It will be fine. But you could hose it off first if you like.


----------



## biggraham610 (Jun 26, 2013)

Michael Bush said:


> >1. What is the green lookin' stuff on the comb? It almost looks like mold.
> 
> A mold by the name of Penicillium chrysogenum
> 
> ...


Is it safe to put bees on if you wash it off Michael? G


----------



## beepro (Dec 31, 2012)

I would not wash it because almost 80-90% already covered
with the mold. Not too good to reuse I think.

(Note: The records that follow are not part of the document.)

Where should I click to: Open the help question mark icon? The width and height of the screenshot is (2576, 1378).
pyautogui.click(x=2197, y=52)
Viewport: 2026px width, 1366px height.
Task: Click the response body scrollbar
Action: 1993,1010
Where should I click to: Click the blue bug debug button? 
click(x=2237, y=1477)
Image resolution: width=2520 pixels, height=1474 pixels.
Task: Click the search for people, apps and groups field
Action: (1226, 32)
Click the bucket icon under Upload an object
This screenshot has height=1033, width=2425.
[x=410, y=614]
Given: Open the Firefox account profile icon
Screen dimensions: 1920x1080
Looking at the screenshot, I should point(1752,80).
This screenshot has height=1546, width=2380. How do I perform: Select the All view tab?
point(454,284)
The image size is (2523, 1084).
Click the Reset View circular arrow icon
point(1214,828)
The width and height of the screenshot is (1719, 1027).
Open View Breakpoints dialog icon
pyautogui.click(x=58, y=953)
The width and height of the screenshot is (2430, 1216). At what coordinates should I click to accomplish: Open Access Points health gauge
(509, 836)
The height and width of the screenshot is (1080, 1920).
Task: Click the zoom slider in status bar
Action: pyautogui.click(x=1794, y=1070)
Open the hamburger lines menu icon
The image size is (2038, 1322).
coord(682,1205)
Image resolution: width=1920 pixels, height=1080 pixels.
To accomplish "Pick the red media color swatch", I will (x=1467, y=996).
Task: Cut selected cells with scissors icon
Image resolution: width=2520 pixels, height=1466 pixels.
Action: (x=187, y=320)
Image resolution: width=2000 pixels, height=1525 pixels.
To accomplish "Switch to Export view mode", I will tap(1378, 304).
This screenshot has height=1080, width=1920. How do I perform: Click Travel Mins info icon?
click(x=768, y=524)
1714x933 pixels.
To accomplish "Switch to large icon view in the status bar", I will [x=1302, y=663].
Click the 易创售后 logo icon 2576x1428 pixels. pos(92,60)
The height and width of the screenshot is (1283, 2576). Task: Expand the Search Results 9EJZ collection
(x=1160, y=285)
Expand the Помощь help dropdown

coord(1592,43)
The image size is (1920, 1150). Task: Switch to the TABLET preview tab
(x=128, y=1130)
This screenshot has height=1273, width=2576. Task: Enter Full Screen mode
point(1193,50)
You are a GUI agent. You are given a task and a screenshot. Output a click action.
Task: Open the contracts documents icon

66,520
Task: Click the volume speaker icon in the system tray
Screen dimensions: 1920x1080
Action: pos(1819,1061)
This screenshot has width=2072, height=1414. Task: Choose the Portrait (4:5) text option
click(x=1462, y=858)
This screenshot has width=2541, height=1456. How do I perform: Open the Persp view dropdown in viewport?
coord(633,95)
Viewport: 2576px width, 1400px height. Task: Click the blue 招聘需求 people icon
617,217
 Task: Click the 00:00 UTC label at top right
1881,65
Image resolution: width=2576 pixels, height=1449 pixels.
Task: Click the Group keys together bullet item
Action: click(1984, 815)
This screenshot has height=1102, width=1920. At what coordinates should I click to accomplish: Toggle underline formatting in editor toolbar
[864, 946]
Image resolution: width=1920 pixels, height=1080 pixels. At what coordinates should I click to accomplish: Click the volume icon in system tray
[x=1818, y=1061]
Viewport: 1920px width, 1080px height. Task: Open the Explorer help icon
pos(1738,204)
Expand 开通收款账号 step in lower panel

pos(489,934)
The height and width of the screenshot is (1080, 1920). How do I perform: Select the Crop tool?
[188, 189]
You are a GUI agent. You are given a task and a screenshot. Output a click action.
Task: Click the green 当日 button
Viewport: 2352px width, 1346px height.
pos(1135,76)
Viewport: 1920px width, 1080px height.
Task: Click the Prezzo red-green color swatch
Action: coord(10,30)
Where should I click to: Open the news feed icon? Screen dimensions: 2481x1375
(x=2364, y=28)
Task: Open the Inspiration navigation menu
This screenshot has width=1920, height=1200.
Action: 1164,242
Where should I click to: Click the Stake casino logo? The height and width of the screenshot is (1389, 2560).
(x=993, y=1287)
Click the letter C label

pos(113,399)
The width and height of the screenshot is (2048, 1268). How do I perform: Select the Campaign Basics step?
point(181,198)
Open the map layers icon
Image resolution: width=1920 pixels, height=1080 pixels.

We want to raise the
healthy broods not the ones from a moldy comb that is destined for scrap.


----------



## snapper1d (Apr 8, 2011)

I am with beepro.It looks like time to replace the old comb anyway.


----------



## Charlie B (May 20, 2011)

That's too nasty even for a swam trap


----------



## snapper1d (Apr 8, 2011)

I have tried those like that for swarm traps.I never caught a swarm with them but that doesnt mean they wont work.Cleaner comb with some fresh hive smell worked a lot better.


----------



## Wild Honey (Aug 22, 2014)

Thanks everyone for your replies. I will melt it down and reuse the wax. Did this mold occur after the hive died? Surely the comb wasn't molding like this with the bees, right?


----------



## beepro (Dec 31, 2012)

Yes, only after the hive died was when the
mold will grow. When the bees are still active they
will do house cleaning to keep the hive and the
comb nice and clean by polishing them for the queen to
lay in. So there is no way for the comb or the bacteria
to take a foot hold when the hive is still alive and active.


----------



## Michael Bush (Aug 2, 2002)

>Is it safe to put bees on if you wash it off Michael?

I would put bees on it without washing it off. If I were rendering it, I would wash it. Penicillin is harmless unless you are allergic to it.


----------



## biggraham610 (Jun 26, 2013)

Michael Bush said:


> >Is it safe to put bees on if you wash it off Michael?
> 
> I would put bees on it without washing it off. If I were rendering it, I would wash it. Penicillin is harmless unless you are allergic to it.


Thanks. G


----------